Nov 17, 2015

NLRB Franchise Ruling Threatens Employers, Large and Small

Post by Mary Kate Hopkins

Earlier this year, the National Labor Relations Board (NLRB) handed down a 3-2 ruling that could spell disaster for the franchise industry, and any other businesses that rely on contract work for success.

The NLRB has long held that in order to be considered a “joint employer” for the purposes of finding legal liability in a lawsuit, a parent company had to exercise control over the terms of employment that was “direct, immediate, and not limited to routine.”

Now, rather than looking for evidence of direct control, the NLRB will simply look to see if the parent company could conceivably control those conditions, regardless of whether or not that power is ever exercised in reality.

If the NLRB finds any amount of “indirect control” exists, the parent company may be found jointly liable with the franchisee for any employment or workplace violations that take place.

This ruling seems complicated and the language of the decision is bogged down with legalese, but it essentially boils down to this: Any company that deals with franchises, contractors, temp agencies, staffing firms, etc. can now be considered a “joint employer” for the purposes of being sued and potentially forced into collective bargaining with those distant employees.

An illustration will be helpful in this case. Take McDonald’s, for instance.

McDonald’s, Inc., operates on a franchise model, whereby the individual franchise locations are actually owned by franchisees, who operate the restaurants and retain control over the employees and the day-to-day business.
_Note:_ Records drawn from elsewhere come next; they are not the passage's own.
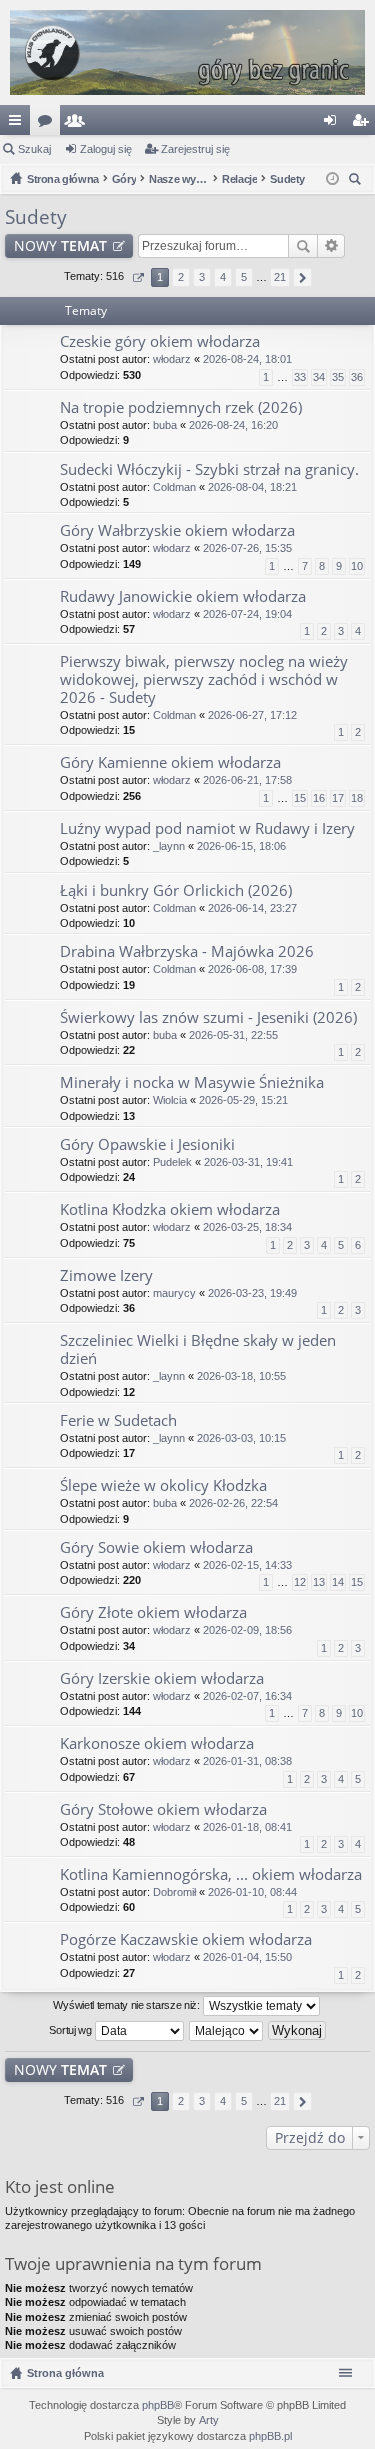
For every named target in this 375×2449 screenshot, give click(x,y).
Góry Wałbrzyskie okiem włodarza (177, 530)
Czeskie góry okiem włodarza (160, 341)
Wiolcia (170, 1100)
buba (165, 425)
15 (300, 798)
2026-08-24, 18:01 (247, 359)
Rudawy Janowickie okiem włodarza (183, 596)
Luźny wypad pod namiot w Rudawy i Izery (207, 828)
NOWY (60, 245)
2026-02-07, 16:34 (247, 1696)
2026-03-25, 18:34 (247, 1227)
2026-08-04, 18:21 (252, 487)
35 (338, 377)
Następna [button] (302, 277)
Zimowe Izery (106, 1275)
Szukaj (34, 149)
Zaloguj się (106, 149)
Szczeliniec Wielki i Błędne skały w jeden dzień (198, 1349)
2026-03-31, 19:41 (248, 1162)
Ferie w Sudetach (118, 1420)
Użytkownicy (79, 124)
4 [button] (223, 277)
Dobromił (174, 1892)
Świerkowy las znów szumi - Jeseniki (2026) (208, 1017)
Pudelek (172, 1162)
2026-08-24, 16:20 (233, 425)
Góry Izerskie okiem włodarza (162, 1678)
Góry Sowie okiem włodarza (156, 1547)
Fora (49, 124)
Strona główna (65, 2373)
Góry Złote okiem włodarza (153, 1612)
Under this new ruling, McDonald’s, Inc., can be held at least partially liable for wage and workplace violations made by any of its 14,000 franchise operators in the United States.
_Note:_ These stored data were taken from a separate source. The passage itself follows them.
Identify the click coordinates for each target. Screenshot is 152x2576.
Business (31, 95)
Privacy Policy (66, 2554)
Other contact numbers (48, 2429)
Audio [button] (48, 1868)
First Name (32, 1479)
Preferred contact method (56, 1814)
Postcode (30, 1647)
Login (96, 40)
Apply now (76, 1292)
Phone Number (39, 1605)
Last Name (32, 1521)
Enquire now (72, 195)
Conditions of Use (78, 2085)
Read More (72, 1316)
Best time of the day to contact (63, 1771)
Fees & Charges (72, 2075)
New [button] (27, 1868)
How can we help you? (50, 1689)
It also means that McDonald’s, Inc., could be pulled into any number of collective bargaining talks if the employees of those locations join a union—and unions have had the fast food industry on their wish list for years.

This could spell disaster for any businesses operating on franchise models, but it is no surprise that labor unions are cheering the decision—after all, they have much to gain from it. In fact, if the Service Employees International Union (SEIU) is successful in unionizing just one third of the fast-food workforce, it could rake in an extra $400 million in dues each year.

And this ruling doesn’t just affect large employers like McDonalds—it will have an impact on practically every business sector, large and small. In fact, according to the dissent in the ruling, “the number of contractual relationships now potentially encompassed within the majority’s new standard appears to be virtually unlimited.”

The impact will be felt on Main Street as well as Wall Street, when large companies cease to contract with small, local businesses because they can’t afford to take on increased liability risks.

In an already weak economy, Congress cannot just sit back and subject nearly every American business to this increased liability risk. It would wreak havoc on the business community, threaten jobs, and drive up prices for consumers. Congress should exercise its power of the purse and seek to prohibit funds from being used to enforce the ruling.